A quorum is defined as N/2+1 appliances being in active communication. If there is no quorum, management operations are temporarily lost, but data continues to be serviced if available. The following figure shows an example of a two-appliance cluster that is servicing I/O to a host with Fibre Channel connectivity but has temporarily lost management access. In this example, there is no quorum between Appliance 1 and Appliance 2. Because the appliances are servicing I/O to the host with a Fibre Channel connectivity, there is no impact to the host. However, since quorum is lost, some management services are temporarily suspended until quorum is restored:
The following figure shows a three-appliance cluster where Appliance 3 crashes. In this scenario, quorum is met because two appliances are still in active communication. I/O remains accessible from Appliance 1 and Appliance 2. However, since Appliance 3 failed, I/O is inaccessible for that appliance.
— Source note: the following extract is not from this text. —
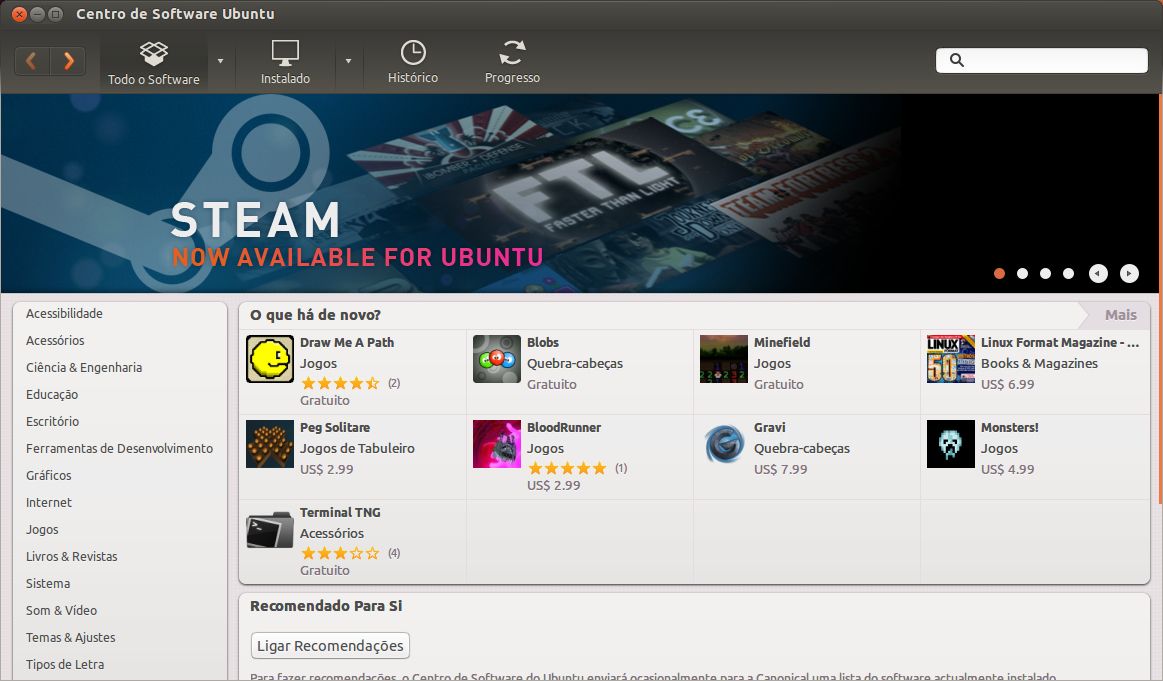Click the Ligar Recomendações button
This screenshot has width=1163, height=681.
coord(330,645)
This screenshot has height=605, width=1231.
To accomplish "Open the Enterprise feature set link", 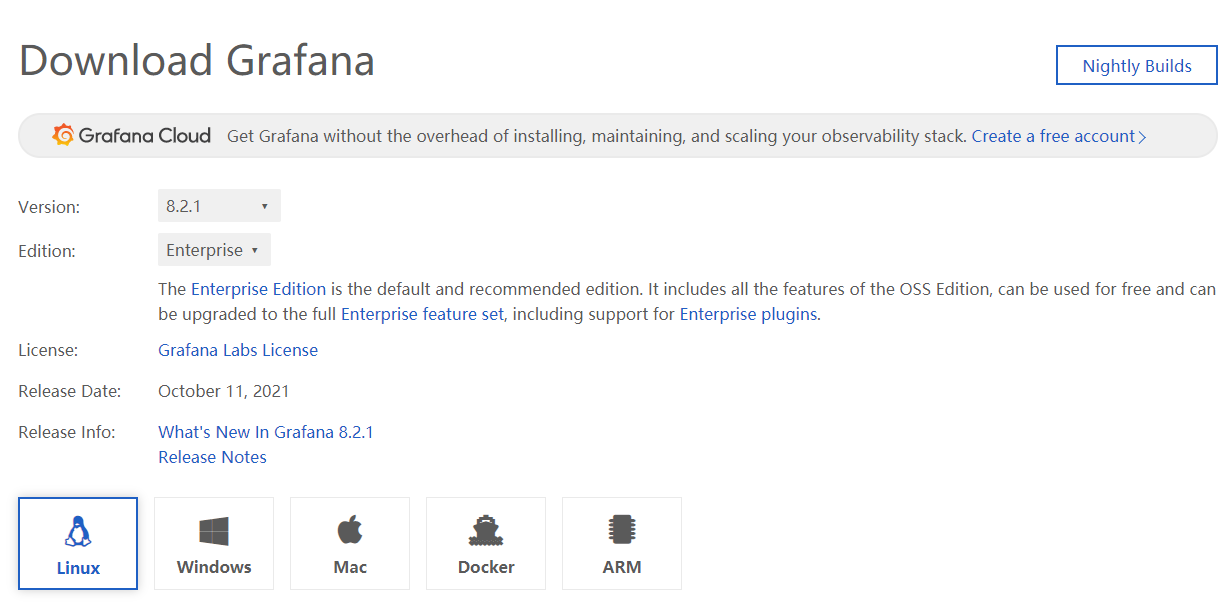I will (422, 314).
The cluster IP address is a required field that you can set during the initial configuration of the cluster. This cluster is a highly available IP address that is used to access PowerStore Manager. The cluster IP address is typically on the primary node of the primary appliance. In the rare event that the primary appliance experiences a dual-node failure, the cluster IP address fails over to another appliance in the cluster if there is quorum. When this cluster IP address fails over, it might take several minutes to regain access to the PowerStore Manager.
The Global Storage IP (GSIP) address is an optional field that can be set during or after the initial configuration of the cluster. This IP address is a global, floating storage-discovery IP. iSCSI or NVMe/TCP hosts only require one GSIP and can discover all the storage paths for all the appliances in the cluster. Otherwise, iSCSI or NVMe/TCP hosts require a list of storage IPs so that if one IP is down, the host can try the next IP.